Tunggu… alasan Bihyung di sini dan bola kecil itu…

“Biyoo!”

Bola kapas itu terbang.

[Baaat!]

Biyoo menubruk ke pelukanku dan menggosok pipinya ke wajahku. Ada butiran air di mata mungilnya. Tidak kusangka bayi sekecil bola baseball sekarang sebesar bola sepak. Biyoo tumbuh banyak sejak terakhir melihatnya.

“Sudah lama menunggu?”

Tangan mungil muncul dari gumpalan kapas dan plak menepuk pipiku. Aku pantas mendapatkannya; aku meninggalkannya di depan pintu dimensi. Aku diam saja dan menerima cubit mungil itu. Air mata Biyoo menetes saat ia merapat makin erat. Anak-anak berlari mendekat, memeluk dan mengelus Biyoo yang empuk.

[Hem-hem.]

Aku menoleh. Bihyung berdehem, menunggu disapa.

Aku membuka komunikasi dokkaebi.

–Apa yang kau lakukan di sini?

–Menunggu. Dibutuhkan dokkaebi untuk mengantar kalian ke area skenario 47.

–Apa-apaan ukuran tubuhmu sekarang?

Bihyung mengabaikanku dan berbicara pada party.

[Anggota Company Kim Dokja! Kalian tahu siapa aku, kan? Aku Bihyung, manajer cabang Semenanjung Korea!]

Dia memukul dadanya, berlagak bangga.

[Serasa baru kemarin skenario Korea dimulai… sekarang kalian sudah sampai area skenario 47.]

Wajah Bihyung penuh emosi.

[Seperti yang kalian tahu, mulai skenario 47, skenario tidak harus dijalankan berurutan. Begitu masuk kota antarbintang, kalian bisa pilih skenario 48 sampai 65 sesuai keinginan.]

Shin Yoosung mengangkat tangan. “Kita bisa memilih skenario?”

[Betul~ sistem seleksi mandiri. Hahaha!]

Tidak ada yang tertawa. Bihyung batuk kecil.
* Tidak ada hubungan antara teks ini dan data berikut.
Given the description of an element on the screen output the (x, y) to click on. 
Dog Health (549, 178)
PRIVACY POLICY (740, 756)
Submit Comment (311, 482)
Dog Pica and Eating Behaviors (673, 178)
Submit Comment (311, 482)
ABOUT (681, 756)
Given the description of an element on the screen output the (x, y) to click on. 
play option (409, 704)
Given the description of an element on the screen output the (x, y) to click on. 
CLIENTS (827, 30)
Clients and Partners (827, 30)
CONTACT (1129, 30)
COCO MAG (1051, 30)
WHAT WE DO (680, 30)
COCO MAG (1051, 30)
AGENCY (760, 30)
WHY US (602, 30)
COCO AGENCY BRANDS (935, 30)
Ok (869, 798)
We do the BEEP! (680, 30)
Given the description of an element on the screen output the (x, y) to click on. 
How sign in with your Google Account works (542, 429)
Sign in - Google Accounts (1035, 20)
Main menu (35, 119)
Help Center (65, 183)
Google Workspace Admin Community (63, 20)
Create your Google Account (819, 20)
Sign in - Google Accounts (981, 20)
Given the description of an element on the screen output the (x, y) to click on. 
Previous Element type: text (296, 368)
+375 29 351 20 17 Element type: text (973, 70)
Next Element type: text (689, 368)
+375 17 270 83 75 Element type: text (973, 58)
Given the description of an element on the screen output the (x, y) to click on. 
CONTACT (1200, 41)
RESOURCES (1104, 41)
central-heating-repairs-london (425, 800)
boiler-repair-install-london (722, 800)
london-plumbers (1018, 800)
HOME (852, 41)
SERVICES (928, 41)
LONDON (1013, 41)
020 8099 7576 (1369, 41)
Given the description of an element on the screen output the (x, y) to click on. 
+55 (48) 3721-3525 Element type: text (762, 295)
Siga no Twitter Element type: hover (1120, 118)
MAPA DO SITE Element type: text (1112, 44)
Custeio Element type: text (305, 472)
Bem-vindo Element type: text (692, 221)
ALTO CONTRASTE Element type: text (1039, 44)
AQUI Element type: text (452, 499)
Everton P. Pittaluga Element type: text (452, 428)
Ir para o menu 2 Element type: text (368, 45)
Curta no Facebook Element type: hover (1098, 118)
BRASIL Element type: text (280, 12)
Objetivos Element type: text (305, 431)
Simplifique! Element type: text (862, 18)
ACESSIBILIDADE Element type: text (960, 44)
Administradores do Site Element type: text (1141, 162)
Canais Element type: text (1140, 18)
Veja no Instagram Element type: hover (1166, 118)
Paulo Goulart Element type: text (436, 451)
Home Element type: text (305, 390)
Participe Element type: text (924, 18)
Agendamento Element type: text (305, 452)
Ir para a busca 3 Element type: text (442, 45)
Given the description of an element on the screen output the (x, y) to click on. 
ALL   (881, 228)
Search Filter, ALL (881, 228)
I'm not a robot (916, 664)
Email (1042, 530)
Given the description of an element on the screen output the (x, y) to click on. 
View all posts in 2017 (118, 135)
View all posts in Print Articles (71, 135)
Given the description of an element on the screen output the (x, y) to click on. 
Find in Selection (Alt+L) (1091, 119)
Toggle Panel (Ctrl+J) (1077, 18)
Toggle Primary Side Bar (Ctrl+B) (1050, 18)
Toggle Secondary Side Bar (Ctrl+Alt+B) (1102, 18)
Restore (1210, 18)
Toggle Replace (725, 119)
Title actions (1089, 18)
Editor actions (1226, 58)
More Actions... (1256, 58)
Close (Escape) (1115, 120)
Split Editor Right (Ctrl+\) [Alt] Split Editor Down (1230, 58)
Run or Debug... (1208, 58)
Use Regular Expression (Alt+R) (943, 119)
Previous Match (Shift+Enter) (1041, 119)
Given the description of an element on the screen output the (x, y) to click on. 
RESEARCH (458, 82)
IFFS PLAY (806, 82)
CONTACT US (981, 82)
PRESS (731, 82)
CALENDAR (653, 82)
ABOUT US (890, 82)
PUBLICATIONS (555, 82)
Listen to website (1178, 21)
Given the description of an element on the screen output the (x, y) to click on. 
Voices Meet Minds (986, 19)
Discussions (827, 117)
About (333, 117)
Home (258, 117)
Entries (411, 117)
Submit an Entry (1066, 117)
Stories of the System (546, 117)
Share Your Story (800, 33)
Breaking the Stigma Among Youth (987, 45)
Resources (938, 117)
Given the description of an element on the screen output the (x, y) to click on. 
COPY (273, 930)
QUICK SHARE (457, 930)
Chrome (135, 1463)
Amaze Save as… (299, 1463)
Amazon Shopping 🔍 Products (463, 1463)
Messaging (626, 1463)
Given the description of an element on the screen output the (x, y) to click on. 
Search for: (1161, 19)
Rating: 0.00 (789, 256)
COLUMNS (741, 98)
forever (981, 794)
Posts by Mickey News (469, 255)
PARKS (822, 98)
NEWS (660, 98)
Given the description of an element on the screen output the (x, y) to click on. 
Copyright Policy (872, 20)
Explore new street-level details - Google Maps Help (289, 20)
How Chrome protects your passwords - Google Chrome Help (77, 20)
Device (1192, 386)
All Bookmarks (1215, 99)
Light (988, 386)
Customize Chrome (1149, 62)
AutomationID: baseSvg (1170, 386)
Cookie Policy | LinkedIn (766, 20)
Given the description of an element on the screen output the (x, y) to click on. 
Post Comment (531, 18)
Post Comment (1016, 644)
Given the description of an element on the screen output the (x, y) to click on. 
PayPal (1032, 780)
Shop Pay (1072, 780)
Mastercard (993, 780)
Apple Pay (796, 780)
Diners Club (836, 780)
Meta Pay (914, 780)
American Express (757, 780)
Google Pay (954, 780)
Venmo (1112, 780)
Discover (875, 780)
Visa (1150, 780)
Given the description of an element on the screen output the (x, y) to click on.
[Hem. Jadi kalian bebas memilih urutannya. Bisa langsung lompat ke skenario 65, atau naik bertahap kumpulkan ‘status’. Bagaimanapun, kalian butuh tingkat status tertentu untuk masuk skenario setelah nomor 65.]

Lee Hyunsung bertanya, “Kalau begitu apa yang terjadi setelah skenario 66?”

[Nanti ada penjelasan baru. Untuk sekarang tidak bisa ke sana, jadi tidak usah cemas.]

Nada dingin, tapi ekspresi matanya hangat.

[Empat tahun untuk sampai sini… entah berapa lama lagi. Yah, tidak semuanya benar-benar empat tahun sih.]

Dia melirikku dengan senyum ngeselin.

[Ayo, kita ke kota antarbintang. Transmisi sekitar 10 menit. Siap-siap. Dunia luar biasa menunggu kalian.]

Begitu dia selesai bicara, Biyoo berteriak:

[Baaaat!]

Cahaya menelan kami, tubuh terangkat menuju kota. Gerakan lambat demi keamanan. Biyoo tetap menempel padaku, tidak dilepas. Jung Heewon melirik dan bertanya pelan,

“Dokja-ssi. Ada sesuatu yang ingin kutanyakan.”

Wajahnya aneh. Anggota lain juga melirik, seolah menebak pertanyaan itu.

“Selama tiga tahun ini… kau ke mana?”


Dalam perjalanan ke kota antarbintang, aku menceritakan apa yang terjadi di putaran 1863. Tentu saja tidak semuanya. Hanya bagian yang bisa kuceritakan. Reaksi mereka jelas.

“Serius? Aku sampai skenario 95?” Lee Jihye melotot.

“Tak kusangka… bocah subway itu bertahan.” Hyunsung menggumam.

Keduanya saling melirik, kagum.

Yoo Joonghyuk diam, mendengarkan. Lee Gilyoung dan Shin Yoosung tampak sedikit murung—wajar, mereka tidak eksis di dunia itu.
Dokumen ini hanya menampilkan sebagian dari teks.